Richard Wagamese’s novel on homelessness to become a movie

His editor reflects on his legacy to Indigenous writers

While Richard Wagamese isn’t here to write any more novels, another of his books, Ragged Company, is being made into a movie.

The First Nations journalist, author, and television personality died in March 2017 – before his first book Indian Horse hit the big screen.

Now, Ragged Company is being adapted into a film by British Columbia-based Sea to Sky Entertainment and Grinding Halt Films.

The movie will be directed and shot by Stephen Campanelli and written by Jules Koostachin, who is working with screenwriter and novelist Dennis Foon. Cameras are to begin rolling in 2023.

Wagamese’s story is about a group of homeless people who, seeking to escape Arctic-like temperatures, seek refuge in a movie theatre and form a community.

Homelessness is something Wagamese was familiar with.

After being born on Oct. 4, 1955 near Minaki, Ont., as a member of the Wabaseemoong Independent Nations reserve, Wagamese grew up in a series of foster homes and was a generational survivor of Canada’s residential schools.

“I remember in Calgary when he called me to ask when a particular bookstore was open so he could go in and get warm,” said John Pearce, his editor and publisher who later became his literary agent.

Found solace

Wagamese found solace and meaning through writing and storytelling.
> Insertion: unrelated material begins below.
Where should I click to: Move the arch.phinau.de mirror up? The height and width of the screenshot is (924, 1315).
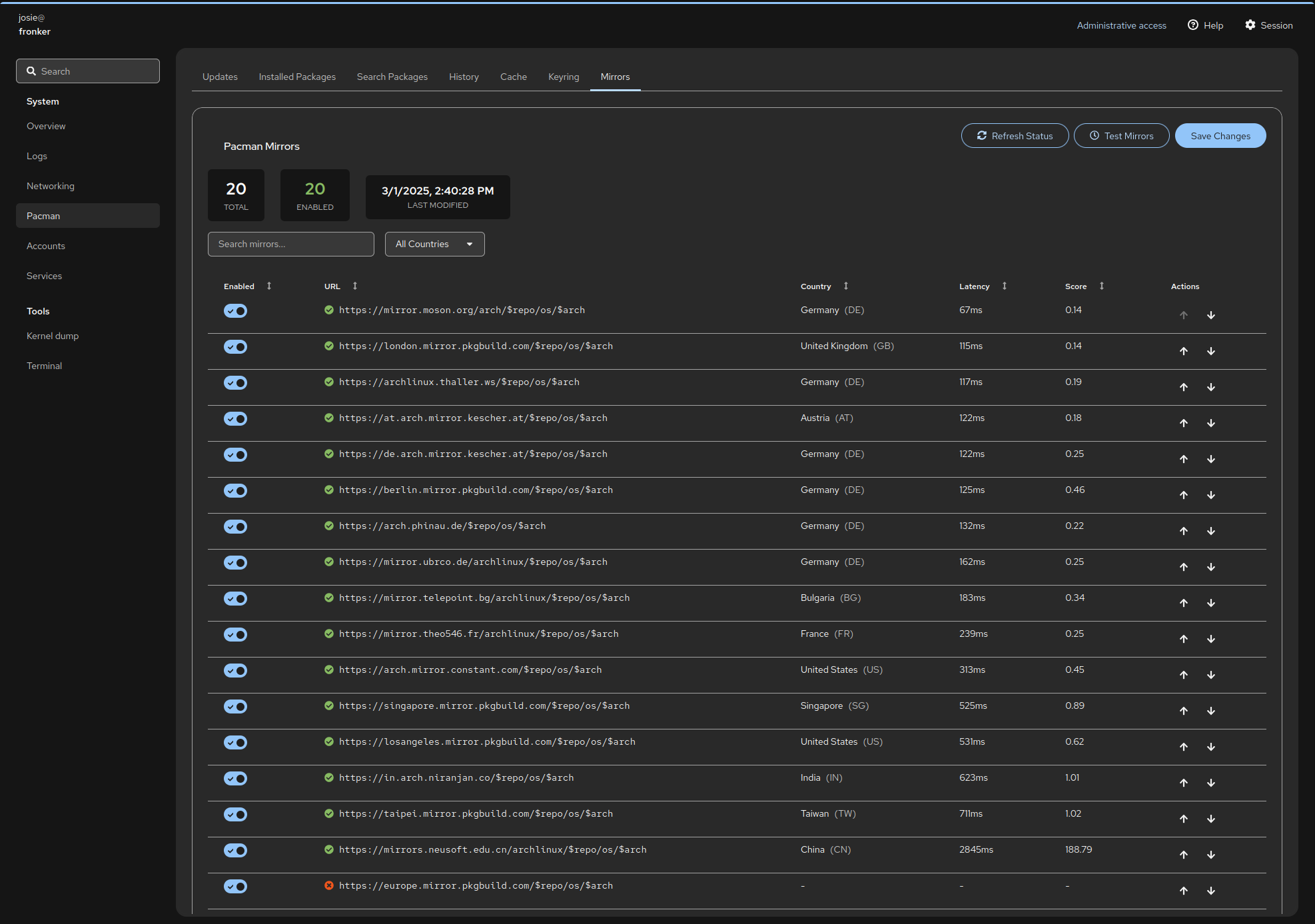[x=1184, y=531]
Pearce worked with Wagamese on Ragged Company.

“The eventual hope and healing that comes through in the book was very much a part of Richard and what he was hoping for himself and anyone in similar circumstances,” said Pearce. “Everybody in the novel is half-something, no one there was 100 per cent First Nations and that was something that mattered to him in this book.

“He felt that spoke to the common humanity he was always looking for. Whoever you are, whatever your background or experience, there’s a commonality that transcends labels.”

The novel received widespread praise for its depiction of the struggles and triumphs of the homeless community, and for its portrayal of the complex and diverse lives of its characters.

Foster talent

An important part of Wagamese’s legacy is the work he did to foster talent in Indigenous communities.

“Richard believed … and remember we were talking about the 1990s, that Indigenous voices had not been heard enough and that there were not enough Indigenous writers,” said Pearce.

Wagamese travelled across the country holding workshops for Indigenous writers and trying to encourage self-expression for the community.

“He really worked hard at that and gave a lot of his time to that. I think that’s not a story about his writing except that he felt like he was a voice for his people and he wanted to make sure there were many more voices.

“He was ahead of his time,” Pearce added. “Now today we see the full results of that.”

Indian Horse was adapted into a feature film, with many of the same people who are involved in the new project. The screenplay was written by both Foon and Wagamese himself.

The film was directed by Campanelli and starred Indigenous actors such as Sladen Peltier and Forrest Goodluck.

Social justice

Throughout his career, Wagamese was known for his commitment to social justice and his dedication to storytelling as a means of promoting understanding and empathy.

In addition to his work as an author and screenwriter, Wagamese worked as a journalist and television host, using his platform to shed light on important social issues and give voice to marginalized communities.

His most recent book, published posthumously, is a compilation of his work. Richard Wagamese Selected: What Comes from Spirit was released in 2021. One dollar from each copy of the book goes to the Indigenous Voice Awards.